📊 NPV Calculator
Calculate the Net Present Value of an investment — find out whether expected future cash flows, discounted to today, exceed the initial cost and whether the investment creates or destroys value.
Enter your values
- PV of future cash flows€56,861.80
- Simple payback period4
- Profitability index113.72%
What this means
- NPV is +€6,861.80 — the investment creates value above the required return.
- Profitability index: 113.72% (above 100% means value-creating).
- Simple payback period: 4 years (undiscounted).
Visual results
Detailed breakdown
| Year | Cash flow | Present value | Cumulative NPV |
|---|---|---|---|
| 1 | €15,000.00 | €13,636.36 | -€36,363.64 |
| 2 | €15,000.00 | €12,396.69 | -€23,966.94 |
| 3 | €15,000.00 | €11,269.72 | -€12,697.22 |
| 4 | €15,000.00 | €10,245.20 | -€2,452.02 |
| 5 | €15,000.00 | €9,313.82 | €6,861.80 |
About this calculator
What this calculator does
This NPV (Net Present Value) calculator tells you whether the future cash flows an investment is expected to generate are worth more than the money you need to put in today. It discounts each year’s projected cash flow back to its present-day equivalent using your required rate of return, sums them up, and subtracts the initial investment. The result — the NPV — is the value an investment adds or destroys in today’s euros, after fully compensating you for the time value of money.
You can also enter a terminal value (also called salvage or residual value) to capture any lump sum — an asset sale, property disposal, or business exit — at the end of the investment period.
The formula
Net Present Value is calculated as:
NPV = Σ(t=1..n) [ CF / (1 + r)^t ] + TV / (1 + r)^n − C0
where:
- CF — the expected annual cash flow (assumed constant here)
- r — the discount rate (as a decimal, e.g. 0.10 for 10%)
- n — the number of years
- TV — terminal value at the end of year n
- C0 — the initial investment (cash outflow at t = 0)
The term 1 / (1 + r)^t is the discount factor for year t. It captures the core principle of time value of money: a euro received in the future is worth less than a euro today because today’s euro can be invested and earn a return.

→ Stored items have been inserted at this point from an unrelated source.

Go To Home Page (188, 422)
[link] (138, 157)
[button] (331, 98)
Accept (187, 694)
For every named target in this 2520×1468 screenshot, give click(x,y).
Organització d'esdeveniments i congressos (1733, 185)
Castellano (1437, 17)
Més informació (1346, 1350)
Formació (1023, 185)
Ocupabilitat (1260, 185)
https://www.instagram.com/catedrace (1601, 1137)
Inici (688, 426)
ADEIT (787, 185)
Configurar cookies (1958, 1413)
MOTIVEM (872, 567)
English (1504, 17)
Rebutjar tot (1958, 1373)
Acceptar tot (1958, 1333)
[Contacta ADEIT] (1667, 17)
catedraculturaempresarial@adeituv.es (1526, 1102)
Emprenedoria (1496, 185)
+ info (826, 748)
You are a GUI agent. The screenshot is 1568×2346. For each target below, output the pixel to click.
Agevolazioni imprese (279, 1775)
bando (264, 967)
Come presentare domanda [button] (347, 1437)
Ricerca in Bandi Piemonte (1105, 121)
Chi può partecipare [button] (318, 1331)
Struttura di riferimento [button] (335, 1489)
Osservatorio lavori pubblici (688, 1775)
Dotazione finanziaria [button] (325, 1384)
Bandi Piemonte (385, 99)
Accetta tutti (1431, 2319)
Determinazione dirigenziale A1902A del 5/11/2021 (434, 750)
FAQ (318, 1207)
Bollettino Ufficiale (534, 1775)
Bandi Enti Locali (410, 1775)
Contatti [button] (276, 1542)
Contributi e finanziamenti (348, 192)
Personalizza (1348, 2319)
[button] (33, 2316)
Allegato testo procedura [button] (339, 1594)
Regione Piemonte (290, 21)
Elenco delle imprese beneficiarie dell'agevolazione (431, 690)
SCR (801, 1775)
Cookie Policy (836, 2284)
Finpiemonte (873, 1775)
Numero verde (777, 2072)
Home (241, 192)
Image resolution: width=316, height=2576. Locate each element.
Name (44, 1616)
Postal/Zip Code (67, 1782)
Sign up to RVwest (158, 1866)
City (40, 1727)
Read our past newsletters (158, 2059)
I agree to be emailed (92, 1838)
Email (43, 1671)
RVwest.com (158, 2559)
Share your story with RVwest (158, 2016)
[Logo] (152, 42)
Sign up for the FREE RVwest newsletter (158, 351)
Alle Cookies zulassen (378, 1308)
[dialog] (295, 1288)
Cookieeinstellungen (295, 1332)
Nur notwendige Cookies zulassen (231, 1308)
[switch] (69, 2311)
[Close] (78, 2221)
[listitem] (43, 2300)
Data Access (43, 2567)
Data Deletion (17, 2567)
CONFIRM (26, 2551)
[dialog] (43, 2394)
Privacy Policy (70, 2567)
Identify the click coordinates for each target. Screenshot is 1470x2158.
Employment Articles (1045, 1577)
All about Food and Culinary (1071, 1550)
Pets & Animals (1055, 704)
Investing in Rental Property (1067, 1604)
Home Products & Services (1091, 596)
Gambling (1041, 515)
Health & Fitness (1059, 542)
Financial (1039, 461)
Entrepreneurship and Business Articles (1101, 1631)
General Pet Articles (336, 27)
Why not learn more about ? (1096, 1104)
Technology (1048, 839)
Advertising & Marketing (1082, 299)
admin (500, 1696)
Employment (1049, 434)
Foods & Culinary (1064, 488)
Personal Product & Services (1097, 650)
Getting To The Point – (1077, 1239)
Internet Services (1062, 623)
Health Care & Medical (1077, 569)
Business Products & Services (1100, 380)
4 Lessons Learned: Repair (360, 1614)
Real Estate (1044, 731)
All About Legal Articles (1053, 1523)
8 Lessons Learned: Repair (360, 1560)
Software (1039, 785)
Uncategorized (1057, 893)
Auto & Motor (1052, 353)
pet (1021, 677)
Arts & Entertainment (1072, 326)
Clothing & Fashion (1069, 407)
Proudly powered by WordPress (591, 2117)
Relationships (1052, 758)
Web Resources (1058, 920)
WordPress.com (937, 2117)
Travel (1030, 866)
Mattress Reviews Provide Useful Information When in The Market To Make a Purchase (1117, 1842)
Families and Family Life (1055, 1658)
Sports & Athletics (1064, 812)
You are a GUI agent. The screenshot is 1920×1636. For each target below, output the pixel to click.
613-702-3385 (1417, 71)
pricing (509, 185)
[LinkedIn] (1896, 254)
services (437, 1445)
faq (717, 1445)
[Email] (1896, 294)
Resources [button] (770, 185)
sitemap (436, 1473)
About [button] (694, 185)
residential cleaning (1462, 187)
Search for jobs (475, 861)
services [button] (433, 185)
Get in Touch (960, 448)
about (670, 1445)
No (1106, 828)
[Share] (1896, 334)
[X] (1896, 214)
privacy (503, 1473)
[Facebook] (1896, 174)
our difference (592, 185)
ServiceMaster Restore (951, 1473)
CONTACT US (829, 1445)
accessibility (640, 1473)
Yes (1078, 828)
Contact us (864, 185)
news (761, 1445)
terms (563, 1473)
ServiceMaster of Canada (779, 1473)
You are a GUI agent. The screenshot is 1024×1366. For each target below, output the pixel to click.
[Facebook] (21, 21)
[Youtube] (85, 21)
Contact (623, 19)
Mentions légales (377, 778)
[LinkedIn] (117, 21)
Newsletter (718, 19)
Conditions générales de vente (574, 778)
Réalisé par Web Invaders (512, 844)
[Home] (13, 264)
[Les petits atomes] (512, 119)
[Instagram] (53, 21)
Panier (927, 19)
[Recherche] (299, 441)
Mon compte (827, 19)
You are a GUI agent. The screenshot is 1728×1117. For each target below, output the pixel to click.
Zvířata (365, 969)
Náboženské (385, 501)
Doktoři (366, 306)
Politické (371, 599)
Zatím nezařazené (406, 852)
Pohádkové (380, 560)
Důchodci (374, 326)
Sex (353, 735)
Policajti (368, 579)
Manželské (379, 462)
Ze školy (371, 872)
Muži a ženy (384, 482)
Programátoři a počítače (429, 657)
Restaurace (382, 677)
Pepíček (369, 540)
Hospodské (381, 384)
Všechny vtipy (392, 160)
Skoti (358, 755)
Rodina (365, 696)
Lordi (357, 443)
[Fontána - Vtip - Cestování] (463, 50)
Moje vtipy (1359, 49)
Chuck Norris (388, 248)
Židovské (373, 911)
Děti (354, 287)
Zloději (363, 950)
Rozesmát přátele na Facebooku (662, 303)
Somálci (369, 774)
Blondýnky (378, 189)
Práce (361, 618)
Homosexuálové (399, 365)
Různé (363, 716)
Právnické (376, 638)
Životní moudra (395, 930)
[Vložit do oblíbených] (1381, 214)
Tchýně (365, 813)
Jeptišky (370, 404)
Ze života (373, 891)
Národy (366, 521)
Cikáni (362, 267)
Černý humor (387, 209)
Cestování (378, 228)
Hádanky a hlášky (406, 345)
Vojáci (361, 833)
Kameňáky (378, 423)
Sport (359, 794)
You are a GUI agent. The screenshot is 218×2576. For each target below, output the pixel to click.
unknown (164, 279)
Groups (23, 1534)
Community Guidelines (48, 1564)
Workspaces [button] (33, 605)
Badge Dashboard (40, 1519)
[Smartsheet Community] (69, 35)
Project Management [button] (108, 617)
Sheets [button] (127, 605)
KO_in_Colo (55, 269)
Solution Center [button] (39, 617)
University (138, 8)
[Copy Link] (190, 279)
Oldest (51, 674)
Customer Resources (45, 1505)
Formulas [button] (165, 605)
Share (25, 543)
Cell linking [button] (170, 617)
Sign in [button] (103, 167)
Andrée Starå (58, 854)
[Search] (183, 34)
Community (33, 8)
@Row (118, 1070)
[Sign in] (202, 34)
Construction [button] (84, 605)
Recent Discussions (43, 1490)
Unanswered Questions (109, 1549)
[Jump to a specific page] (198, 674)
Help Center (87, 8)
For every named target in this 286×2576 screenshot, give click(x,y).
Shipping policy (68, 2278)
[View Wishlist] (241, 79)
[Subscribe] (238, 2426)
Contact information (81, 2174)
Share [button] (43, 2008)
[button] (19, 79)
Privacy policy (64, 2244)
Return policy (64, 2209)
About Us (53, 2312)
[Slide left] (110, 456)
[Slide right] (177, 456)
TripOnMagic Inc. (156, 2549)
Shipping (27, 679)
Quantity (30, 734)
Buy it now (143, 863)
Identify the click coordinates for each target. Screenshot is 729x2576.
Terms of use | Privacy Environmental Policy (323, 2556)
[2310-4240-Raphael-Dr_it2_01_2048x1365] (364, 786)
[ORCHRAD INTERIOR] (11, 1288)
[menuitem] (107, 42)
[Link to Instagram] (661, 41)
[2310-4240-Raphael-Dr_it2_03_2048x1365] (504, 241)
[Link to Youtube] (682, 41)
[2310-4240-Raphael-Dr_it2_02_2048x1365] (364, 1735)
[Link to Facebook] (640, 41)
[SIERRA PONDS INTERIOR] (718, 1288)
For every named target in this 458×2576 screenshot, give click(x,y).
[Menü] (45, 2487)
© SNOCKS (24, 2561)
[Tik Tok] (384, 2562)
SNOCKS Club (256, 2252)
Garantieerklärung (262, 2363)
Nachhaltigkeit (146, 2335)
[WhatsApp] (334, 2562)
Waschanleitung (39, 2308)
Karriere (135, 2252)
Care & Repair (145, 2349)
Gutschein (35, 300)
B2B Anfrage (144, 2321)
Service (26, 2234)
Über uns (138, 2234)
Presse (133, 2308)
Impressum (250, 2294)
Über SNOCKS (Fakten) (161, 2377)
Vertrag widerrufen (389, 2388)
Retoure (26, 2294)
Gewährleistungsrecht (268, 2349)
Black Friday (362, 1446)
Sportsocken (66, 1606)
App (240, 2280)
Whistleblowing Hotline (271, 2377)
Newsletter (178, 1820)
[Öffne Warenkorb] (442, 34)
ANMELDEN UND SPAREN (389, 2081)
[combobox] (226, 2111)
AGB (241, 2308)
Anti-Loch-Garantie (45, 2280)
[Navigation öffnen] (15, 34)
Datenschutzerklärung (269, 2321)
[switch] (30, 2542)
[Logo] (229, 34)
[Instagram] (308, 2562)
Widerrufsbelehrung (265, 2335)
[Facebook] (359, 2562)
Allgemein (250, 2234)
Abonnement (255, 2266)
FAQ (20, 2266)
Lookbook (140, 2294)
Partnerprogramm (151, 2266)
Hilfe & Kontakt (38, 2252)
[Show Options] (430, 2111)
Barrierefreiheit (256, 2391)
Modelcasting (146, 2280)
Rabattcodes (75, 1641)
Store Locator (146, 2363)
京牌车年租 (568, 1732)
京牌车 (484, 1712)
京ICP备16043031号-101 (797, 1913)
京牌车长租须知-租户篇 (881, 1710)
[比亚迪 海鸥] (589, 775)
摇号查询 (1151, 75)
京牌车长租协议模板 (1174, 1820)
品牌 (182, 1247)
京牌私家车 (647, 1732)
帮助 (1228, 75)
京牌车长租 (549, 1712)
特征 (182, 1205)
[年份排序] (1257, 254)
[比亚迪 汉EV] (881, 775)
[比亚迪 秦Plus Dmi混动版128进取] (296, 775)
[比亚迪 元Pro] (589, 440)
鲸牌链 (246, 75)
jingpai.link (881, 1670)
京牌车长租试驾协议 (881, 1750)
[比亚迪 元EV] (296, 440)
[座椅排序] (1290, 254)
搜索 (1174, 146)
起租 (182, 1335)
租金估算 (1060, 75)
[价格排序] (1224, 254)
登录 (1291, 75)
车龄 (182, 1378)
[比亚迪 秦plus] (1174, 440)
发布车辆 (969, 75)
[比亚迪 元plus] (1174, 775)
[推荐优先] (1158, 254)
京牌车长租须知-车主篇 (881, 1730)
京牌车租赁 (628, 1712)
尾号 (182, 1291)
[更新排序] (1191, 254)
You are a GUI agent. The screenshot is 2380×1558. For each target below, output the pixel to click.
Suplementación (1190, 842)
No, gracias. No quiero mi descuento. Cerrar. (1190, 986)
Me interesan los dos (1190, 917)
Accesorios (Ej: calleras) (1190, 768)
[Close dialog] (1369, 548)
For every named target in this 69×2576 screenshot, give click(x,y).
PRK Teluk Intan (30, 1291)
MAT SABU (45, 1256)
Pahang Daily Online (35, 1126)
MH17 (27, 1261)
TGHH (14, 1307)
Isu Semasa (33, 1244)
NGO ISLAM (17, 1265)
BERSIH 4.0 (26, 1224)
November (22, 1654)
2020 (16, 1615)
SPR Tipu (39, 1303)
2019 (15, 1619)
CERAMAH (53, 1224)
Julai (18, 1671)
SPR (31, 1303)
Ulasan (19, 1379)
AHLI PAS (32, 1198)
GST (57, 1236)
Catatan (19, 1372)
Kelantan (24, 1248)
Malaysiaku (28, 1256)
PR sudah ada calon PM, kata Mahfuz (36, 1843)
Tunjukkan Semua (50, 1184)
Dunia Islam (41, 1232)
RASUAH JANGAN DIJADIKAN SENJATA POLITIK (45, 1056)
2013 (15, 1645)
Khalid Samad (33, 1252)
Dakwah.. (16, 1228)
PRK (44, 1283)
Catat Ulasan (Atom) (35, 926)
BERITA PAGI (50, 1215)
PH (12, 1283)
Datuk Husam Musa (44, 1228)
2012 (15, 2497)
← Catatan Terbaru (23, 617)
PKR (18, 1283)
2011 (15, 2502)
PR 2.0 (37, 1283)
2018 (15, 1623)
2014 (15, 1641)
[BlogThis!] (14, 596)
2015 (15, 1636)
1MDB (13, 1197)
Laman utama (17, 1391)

How to interpret your results
- Net Present Value is the headline number. Positive means the investment creates surplus value beyond the required return; negative means it destroys value at your chosen discount rate. An NPV of exactly zero means the project earns precisely your required return — acceptable, but no surplus.
- PV of future cash flows is the total present value of every incoming cash flow, discounted to today. Comparing it to the initial investment directly shows whether you are getting more back (in today’s money) than you put in.
- Profitability Index = PV of cash flows ÷ initial investment × 100. Above 100% is value-creating. It is useful when comparing projects of different sizes: a small project with PI of 130% may be preferable to a large project with PI of 105%, even if the large project has a higher absolute NPV.
- Simple payback period is the number of years to recover the initial investment from undiscounted cash flows. It ignores time value and cash flows beyond the payback point, so treat it as a quick liquidity check rather than a standalone decision tool.
Common use cases
- Capital budgeting: deciding whether to build a new facility, buy equipment, or launch a product line by checking if the projected cash flows justify the upfront cost
- Real estate investment: comparing the present value of rental income (and eventual sale) against the purchase price at your required yield
- Business acquisition: valuing a target company by discounting its projected free cash flows and comparing the result against the asking price
- Project comparison: ranking multiple projects by NPV when capital is limited — allocate to the highest-NPV projects first
- Sensitivity analysis: running the calculator at several discount rates (optimistic, base, pessimistic) to understand how robust the investment decision is
Frequently asked questions
What does a positive NPV mean?
A positive NPV means the investment is expected to generate more value than it costs, after accounting for the time value of money. The NPV figure is the surplus value created in today's euros — a +€6,000 NPV means the project adds €6,000 of value beyond covering the required rate of return.
What discount rate should I use?
The discount rate should reflect the opportunity cost of capital — what you could earn in an alternative investment of similar risk. For a business, this is often the Weighted Average Cost of Capital (WACC). For personal investing, use your target annual return. A higher discount rate makes it harder for a project to show a positive NPV.
What is the difference between NPV and IRR?
NPV gives you a euro amount — the absolute value created or destroyed. IRR (Internal Rate of Return) gives you the discount rate at which NPV equals zero — the effective return of the project itself. NPV is generally preferred for decision-making because it measures actual value added. Use IRR to compare the project's return against your hurdle rate, but use NPV to decide whether to proceed.